■ THE PROBLEM
Somewhere below is a line with "How do I perform: Select the 911" and, later, a line with "Task: Click the blue"; repeat those two lines and all the lines between them, exactly as they are.

• • • • • • •

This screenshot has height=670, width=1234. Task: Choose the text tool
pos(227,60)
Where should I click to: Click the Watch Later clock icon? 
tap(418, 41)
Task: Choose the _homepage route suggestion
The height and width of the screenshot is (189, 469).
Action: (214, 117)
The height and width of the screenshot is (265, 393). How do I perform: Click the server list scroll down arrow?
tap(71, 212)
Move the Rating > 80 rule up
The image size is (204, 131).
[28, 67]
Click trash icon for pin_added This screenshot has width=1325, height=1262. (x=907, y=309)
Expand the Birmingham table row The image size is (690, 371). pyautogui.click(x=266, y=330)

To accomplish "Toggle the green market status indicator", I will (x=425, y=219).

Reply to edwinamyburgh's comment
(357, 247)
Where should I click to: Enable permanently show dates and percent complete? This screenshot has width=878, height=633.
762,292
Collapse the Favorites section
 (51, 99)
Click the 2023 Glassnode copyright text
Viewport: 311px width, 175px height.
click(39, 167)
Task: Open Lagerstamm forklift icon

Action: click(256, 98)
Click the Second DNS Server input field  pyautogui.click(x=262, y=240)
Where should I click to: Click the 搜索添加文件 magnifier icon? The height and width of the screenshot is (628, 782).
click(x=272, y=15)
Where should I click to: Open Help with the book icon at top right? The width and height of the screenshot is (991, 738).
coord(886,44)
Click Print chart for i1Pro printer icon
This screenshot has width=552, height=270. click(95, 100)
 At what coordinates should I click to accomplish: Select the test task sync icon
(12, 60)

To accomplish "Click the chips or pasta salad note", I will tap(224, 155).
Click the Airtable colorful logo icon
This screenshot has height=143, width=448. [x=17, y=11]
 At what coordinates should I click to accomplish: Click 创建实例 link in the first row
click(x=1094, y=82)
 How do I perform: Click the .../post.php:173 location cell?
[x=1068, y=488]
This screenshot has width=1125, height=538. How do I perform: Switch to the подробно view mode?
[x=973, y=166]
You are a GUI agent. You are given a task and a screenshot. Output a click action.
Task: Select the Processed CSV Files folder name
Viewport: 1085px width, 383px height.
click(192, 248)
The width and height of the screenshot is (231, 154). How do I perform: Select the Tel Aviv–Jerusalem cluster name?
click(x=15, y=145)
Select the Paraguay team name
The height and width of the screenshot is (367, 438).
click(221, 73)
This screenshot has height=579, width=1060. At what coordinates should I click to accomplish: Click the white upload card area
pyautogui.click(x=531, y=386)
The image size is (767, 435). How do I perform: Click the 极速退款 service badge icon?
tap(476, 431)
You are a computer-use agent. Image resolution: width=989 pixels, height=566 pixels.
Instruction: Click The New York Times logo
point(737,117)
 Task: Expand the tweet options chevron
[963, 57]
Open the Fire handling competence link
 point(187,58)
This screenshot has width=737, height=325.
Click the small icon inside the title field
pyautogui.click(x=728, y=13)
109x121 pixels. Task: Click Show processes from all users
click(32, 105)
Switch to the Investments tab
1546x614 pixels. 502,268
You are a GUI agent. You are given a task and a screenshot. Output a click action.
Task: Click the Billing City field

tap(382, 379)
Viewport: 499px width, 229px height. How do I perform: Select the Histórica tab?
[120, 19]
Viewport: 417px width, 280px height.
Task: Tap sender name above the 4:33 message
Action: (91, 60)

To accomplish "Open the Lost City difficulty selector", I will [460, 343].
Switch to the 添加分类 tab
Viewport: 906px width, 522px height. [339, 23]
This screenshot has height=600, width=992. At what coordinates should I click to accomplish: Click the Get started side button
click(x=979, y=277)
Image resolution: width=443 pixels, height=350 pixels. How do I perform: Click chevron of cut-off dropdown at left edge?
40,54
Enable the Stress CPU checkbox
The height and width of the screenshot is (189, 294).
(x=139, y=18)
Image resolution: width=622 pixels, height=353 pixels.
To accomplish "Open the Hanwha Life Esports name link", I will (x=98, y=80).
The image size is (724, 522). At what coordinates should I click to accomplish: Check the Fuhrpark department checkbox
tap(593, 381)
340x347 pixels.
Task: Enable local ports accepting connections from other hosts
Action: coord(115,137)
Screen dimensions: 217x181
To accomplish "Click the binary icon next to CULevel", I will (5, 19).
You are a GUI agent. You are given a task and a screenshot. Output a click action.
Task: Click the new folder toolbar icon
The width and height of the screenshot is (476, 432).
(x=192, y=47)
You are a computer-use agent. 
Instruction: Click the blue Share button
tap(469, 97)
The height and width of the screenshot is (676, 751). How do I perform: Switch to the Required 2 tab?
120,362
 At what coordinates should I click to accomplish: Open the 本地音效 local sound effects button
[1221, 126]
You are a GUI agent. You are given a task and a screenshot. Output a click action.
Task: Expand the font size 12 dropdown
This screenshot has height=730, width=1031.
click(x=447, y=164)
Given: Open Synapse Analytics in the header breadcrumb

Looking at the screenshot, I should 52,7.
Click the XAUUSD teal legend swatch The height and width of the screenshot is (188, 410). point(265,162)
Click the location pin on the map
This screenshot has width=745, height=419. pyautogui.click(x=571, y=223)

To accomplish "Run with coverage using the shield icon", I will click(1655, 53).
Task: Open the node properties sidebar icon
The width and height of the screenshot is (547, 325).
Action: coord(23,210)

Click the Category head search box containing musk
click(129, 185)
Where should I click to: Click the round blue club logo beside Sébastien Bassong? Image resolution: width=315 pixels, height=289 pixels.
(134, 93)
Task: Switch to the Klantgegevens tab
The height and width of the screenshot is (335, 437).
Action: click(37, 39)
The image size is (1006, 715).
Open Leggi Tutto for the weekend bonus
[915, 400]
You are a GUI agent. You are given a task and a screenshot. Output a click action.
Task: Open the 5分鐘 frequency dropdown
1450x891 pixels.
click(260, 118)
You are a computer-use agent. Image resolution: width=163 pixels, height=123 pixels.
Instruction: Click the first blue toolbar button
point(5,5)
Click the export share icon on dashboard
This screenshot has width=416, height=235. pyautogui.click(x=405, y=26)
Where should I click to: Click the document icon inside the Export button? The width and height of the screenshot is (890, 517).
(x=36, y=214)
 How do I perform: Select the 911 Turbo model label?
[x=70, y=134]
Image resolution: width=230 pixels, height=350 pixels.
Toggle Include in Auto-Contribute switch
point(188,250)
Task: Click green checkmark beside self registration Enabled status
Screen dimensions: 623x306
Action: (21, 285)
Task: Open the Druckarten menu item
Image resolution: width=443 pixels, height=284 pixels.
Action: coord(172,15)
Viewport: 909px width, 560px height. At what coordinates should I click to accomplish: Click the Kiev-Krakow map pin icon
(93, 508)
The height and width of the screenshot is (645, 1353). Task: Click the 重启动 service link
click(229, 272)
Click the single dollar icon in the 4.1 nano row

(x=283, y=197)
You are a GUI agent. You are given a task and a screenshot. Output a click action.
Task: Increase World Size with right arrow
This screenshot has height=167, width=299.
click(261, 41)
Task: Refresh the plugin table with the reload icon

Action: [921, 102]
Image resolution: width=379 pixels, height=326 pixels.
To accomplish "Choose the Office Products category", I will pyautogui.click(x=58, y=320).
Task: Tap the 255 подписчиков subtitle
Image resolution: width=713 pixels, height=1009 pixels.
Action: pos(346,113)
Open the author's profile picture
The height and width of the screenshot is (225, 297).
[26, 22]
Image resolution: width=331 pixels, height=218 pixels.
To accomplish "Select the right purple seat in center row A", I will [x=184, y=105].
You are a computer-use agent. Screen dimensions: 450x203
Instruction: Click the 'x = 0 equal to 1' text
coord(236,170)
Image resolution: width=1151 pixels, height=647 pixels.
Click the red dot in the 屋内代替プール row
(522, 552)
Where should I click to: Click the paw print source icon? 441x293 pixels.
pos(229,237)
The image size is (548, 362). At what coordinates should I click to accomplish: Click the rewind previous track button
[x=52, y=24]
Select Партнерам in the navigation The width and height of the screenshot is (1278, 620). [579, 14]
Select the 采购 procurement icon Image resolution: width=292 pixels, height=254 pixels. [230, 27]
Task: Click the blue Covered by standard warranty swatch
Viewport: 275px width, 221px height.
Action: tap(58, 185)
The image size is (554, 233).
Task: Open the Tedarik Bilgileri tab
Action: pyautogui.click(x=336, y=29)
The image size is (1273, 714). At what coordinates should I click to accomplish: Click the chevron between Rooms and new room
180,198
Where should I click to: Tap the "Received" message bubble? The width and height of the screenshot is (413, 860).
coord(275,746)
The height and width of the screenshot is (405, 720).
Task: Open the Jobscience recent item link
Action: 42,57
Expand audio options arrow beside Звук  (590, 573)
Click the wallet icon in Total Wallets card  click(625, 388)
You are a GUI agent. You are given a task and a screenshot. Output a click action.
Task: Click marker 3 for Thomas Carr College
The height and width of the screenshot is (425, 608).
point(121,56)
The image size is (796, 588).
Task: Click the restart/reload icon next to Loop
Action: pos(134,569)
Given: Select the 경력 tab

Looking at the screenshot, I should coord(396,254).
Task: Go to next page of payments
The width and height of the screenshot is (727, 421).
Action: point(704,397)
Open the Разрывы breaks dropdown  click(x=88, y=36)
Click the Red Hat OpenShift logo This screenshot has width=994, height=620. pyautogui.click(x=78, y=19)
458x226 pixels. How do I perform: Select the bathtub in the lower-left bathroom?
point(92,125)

• • • • • • •

■ RESULT FOR THIS EXERCISE
 How do I perform: Select the 911 Turbo model label?
[x=70, y=134]
Image resolution: width=230 pixels, height=350 pixels.
Toggle Include in Auto-Contribute switch
point(188,250)
Task: Click green checkmark beside self registration Enabled status
Screen dimensions: 623x306
Action: (21, 285)
Task: Open the Druckarten menu item
Image resolution: width=443 pixels, height=284 pixels.
Action: coord(172,15)
Viewport: 909px width, 560px height. At what coordinates should I click to accomplish: Click the Kiev-Krakow map pin icon
(93, 508)
The height and width of the screenshot is (645, 1353). Task: Click the 重启动 service link
click(229, 272)
Click the single dollar icon in the 4.1 nano row

(x=283, y=197)
You are a GUI agent. You are given a task and a screenshot. Output a click action.
Task: Increase World Size with right arrow
This screenshot has height=167, width=299.
click(261, 41)
Task: Refresh the plugin table with the reload icon

Action: [921, 102]
Image resolution: width=379 pixels, height=326 pixels.
To accomplish "Choose the Office Products category", I will pyautogui.click(x=58, y=320).
Task: Tap the 255 подписчиков subtitle
Image resolution: width=713 pixels, height=1009 pixels.
Action: pos(346,113)
Open the author's profile picture
The height and width of the screenshot is (225, 297).
[26, 22]
Image resolution: width=331 pixels, height=218 pixels.
To accomplish "Select the right purple seat in center row A", I will [x=184, y=105].
You are a computer-use agent. Screen dimensions: 450x203
Instruction: Click the 'x = 0 equal to 1' text
coord(236,170)
Image resolution: width=1151 pixels, height=647 pixels.
Click the red dot in the 屋内代替プール row
(522, 552)
Where should I click to: Click the paw print source icon? 441x293 pixels.
pos(229,237)
The image size is (548, 362). At what coordinates should I click to accomplish: Click the rewind previous track button
[x=52, y=24]
Select Партнерам in the navigation The width and height of the screenshot is (1278, 620). [579, 14]
Select the 采购 procurement icon Image resolution: width=292 pixels, height=254 pixels. [230, 27]
Task: Click the blue Covered by standard warranty swatch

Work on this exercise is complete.